━━━ Records provided ━━━

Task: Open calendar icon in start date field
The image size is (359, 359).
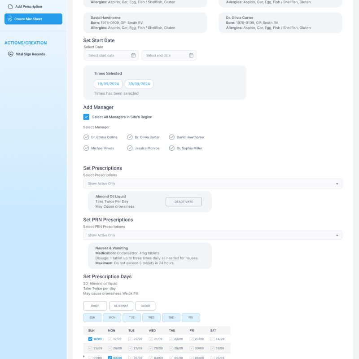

━━━
━━━ Records provided ━━━

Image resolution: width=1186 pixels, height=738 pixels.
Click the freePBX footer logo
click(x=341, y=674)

━━━

__Task objective__
Can you print everything from the line containing "Task: Open calendar icon in start date field" down to the line containing "The image size is (359, 359).", both included, word for word?

__Result__
Task: Open calendar icon in start date field
The image size is (359, 359).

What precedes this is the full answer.